TRACING INVISIBLE LINES is a critical autoethnographic text built around Gregory Ulmer’s concept of the “Mystory.” Dedicated to the enhancement of imagination and innovation in a digital-media saturated society, Ulmer’s Mystory is a creative research method that draws narratives from three domains of discourse (personal, professional, popular). Analysing these domains means generating fresh insight into the deep-seated emblems that drive the creative disposition, or “invariant principle,” of the practice-led researcher. Here, the mystoriographical approach has mobilized an exploration of the interrelations between self and society, between memory and imagination, as well as between industry-driven design-arts education and experimental sound-art practice (prioritizing the sonic, the perambulatory, careering). As a result, the Mystory fosters critical awareness of the socio-cultural instruments of creative inspiration and perspiration.
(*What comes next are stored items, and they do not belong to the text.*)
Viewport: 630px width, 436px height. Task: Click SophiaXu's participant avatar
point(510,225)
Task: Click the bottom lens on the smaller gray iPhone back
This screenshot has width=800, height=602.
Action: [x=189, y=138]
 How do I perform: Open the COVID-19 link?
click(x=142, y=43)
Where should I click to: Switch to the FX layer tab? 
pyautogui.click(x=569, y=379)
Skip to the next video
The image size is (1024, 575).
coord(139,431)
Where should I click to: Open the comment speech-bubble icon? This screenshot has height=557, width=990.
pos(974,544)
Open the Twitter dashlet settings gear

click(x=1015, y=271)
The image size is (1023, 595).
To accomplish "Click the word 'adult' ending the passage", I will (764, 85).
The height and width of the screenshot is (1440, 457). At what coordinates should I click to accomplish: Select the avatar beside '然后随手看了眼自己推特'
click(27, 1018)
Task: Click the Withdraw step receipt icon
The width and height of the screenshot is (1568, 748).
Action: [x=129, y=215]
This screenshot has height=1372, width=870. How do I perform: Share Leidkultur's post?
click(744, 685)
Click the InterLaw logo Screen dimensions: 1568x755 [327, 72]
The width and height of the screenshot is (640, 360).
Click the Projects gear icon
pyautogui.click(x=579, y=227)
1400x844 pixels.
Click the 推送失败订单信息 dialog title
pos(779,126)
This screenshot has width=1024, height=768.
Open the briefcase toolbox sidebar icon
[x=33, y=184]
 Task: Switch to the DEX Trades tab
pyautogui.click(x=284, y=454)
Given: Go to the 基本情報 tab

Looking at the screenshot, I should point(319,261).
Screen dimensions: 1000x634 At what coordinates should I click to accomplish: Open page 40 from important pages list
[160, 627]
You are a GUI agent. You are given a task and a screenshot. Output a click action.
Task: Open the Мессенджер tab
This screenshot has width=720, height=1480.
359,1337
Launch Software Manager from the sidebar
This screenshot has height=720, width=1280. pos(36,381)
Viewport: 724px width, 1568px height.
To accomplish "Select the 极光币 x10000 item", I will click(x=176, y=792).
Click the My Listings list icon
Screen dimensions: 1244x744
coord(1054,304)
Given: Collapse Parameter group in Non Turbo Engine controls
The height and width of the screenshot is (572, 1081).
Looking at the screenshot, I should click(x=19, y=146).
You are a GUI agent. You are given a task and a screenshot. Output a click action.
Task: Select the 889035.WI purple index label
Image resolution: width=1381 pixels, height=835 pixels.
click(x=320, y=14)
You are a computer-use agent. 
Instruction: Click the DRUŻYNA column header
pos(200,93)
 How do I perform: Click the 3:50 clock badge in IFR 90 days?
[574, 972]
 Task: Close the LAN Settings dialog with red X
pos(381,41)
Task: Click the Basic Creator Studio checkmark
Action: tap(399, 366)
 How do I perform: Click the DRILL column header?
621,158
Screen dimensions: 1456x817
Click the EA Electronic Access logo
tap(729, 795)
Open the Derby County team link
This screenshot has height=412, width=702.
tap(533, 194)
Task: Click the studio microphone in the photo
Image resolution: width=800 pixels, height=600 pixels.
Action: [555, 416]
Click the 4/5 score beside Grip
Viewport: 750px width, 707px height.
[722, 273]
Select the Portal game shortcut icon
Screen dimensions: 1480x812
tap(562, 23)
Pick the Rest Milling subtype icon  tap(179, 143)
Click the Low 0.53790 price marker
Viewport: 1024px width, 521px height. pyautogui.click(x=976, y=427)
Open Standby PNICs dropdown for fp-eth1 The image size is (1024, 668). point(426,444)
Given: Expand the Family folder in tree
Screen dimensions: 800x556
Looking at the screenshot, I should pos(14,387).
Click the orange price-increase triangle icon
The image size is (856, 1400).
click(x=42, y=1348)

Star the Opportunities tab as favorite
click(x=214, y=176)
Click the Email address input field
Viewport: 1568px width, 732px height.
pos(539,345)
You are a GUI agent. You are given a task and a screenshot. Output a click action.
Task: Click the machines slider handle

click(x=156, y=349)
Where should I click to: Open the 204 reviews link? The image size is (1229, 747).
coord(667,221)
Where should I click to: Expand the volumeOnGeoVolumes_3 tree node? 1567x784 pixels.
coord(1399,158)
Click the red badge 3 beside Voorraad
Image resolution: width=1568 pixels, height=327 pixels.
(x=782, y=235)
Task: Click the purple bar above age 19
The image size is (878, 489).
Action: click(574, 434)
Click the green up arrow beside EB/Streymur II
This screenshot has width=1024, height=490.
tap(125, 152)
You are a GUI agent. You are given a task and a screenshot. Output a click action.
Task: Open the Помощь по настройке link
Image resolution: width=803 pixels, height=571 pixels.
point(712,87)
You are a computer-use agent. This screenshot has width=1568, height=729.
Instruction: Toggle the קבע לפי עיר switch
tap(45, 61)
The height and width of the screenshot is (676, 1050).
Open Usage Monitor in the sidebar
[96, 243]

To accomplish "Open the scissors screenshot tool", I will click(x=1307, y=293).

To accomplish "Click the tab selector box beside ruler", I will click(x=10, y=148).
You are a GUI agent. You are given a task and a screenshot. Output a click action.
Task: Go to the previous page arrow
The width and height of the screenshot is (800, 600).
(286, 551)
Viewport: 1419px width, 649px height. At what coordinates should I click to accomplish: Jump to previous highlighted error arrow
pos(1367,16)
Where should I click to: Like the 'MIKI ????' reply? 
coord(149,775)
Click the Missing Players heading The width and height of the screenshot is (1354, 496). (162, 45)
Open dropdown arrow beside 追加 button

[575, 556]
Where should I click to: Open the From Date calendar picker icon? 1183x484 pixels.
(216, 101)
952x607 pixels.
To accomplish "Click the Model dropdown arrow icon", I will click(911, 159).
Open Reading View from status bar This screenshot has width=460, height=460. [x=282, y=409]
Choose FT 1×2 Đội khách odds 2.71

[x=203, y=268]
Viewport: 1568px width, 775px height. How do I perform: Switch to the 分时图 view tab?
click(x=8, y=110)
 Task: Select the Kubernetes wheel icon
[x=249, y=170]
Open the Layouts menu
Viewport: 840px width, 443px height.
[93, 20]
Reflexive in intent and experimental in approach, David Prescott-Steed’s hybrid writing style moves freely between art historical, biographical and autobiographical, academic and speculative moods. This book’s emphasis on an electronic, investigative sound-based practice finds it treading new ground between the sonic arts and the field of electracy; through its addition of sound and music to the genre, this book extends the scope of studies into Ulmer’s work beyond English literature and the ocularcentric arts, offering a new handbook for sonic conceptual art practice.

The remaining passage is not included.